Canadian singer, multi-instrumentalist, and producer

Fred McKenna (February 17, 1934 – November 18, 1977) was a Canadian singer, multi-instrumentalist, and producer born in Fredericton, New Brunswick.
McKenna, who was born blind, recorded, produced, and released songs for the Rodeo, Boot, RCA and Arc record labels, and appeared on radio shows and television programs such as CBC's Singalong Jubilee. He worked with Stompin' Tom Connors, George Beck, Don Messer, Vic Mullen, George Hamilton and Angus Walker, among others.

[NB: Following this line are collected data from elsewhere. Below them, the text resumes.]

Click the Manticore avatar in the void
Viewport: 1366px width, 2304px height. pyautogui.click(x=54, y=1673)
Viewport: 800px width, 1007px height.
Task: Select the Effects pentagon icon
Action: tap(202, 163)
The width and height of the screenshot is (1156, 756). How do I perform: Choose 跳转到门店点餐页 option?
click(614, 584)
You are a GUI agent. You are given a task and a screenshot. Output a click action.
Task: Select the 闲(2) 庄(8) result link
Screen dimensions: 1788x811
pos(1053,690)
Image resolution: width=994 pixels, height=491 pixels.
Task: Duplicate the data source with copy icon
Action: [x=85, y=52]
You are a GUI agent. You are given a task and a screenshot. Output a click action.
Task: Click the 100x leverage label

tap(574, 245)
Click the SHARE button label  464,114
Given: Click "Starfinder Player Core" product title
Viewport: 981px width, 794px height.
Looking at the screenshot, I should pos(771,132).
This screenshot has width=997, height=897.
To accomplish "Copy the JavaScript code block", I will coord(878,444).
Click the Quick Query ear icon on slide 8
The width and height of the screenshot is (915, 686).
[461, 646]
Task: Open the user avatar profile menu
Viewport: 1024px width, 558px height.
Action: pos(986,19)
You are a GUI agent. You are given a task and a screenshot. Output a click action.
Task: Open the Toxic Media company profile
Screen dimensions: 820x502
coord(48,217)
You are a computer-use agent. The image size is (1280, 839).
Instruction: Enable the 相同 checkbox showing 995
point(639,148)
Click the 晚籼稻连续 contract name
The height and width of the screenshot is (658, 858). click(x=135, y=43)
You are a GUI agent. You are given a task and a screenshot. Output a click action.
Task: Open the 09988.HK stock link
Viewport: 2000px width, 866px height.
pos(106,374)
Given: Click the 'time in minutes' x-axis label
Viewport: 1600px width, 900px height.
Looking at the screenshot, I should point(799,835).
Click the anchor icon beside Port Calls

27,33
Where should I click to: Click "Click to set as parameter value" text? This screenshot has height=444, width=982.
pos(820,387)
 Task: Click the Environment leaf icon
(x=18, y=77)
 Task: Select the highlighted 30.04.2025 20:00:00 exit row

McKenna is an inductee of both The Canadian Country Music Hall of Fame and The New Brunswick Country Music Hall of Fame.

== Early life ==
McKenna was raised in Fredericton but educated at the Halifax School for the Blind. At age 11, McKenna began learning how to play the guitar in the Hawaiian style from a neighborhood girl and later learned how to play the fiddle, mandolin and banjo in the same fashion. His first guitar was gifted to him by his parents. In addition, he also learned how to play the piano during his formal education in Halifax where he met his future wife Melva. He began playing local events and concerts by the time he had reached the age of 16.

== Music career ==
McKenna's professional music career began with his appearances "on the old Capital Co-op Saturday Night Jamborees heard over CFNB" before touring with Kidd Baker primarily in Ontario. Later he gained the attention of Don Messer after winning a spot and performing on WWVA's radio Jamboree who invited him on his show Don Messer's Jubilee on the CBC multiple times between 1958 and 1959. He also worked with George Beck, Angus Walker and others on CJCH radio program in Halifax releasing recordings with Beck and their band "The Maritime Playboys". McKenna also was part of the cast of CBC's Singalong Jubilee throughout its run between 1961 and 1970 and become "one of the most important ingredients of the show's recipe for success." Afterwards he made appearances on Countrytime, Singalong Jubilee's successor, up to 1973 and on Harry Hibb's at the Caribou.

McKenna recorded, released and played on many albums for the Rodeo, Arc, RCA and Camden labels including many songs written and arranged by himself. In addition "Sad Songs that Tell a Story" reached #86 on the Canadian Country charts. McKenna also produced a number of songs for other artists, such as Stompin' Tom Connor's "The Hockey Song". He also worked as a producer for Boot Records' budget label Cydna starting in 1972 and has credits including work for Stevedore Steve and Chris Scott. McKenna ended his career working as a music director for CHML Studios on the George Hamilton IV Show in Hamilton, Ontario.

== Death and legacy ==
McKenna spent his final years living in Toronto, Ontario. He was still working for The George Hamilton IV Show when he died at home in 1977 at the age of 43. He was memorialized on one of Anne Murray's albums where she is quoted as saying, "Dedicated to the memory of Freddy McKenna, the man who first introduced me to country music." "The Hockey Song" which he produced is still commonly played at NHL games and other hockey venues in Canada and the United States. McKenna was posthumously inducted into the New Brunswick Country Music Hall of Fame in 1986 and the Canadian Country Music Hall of Fame in 2010.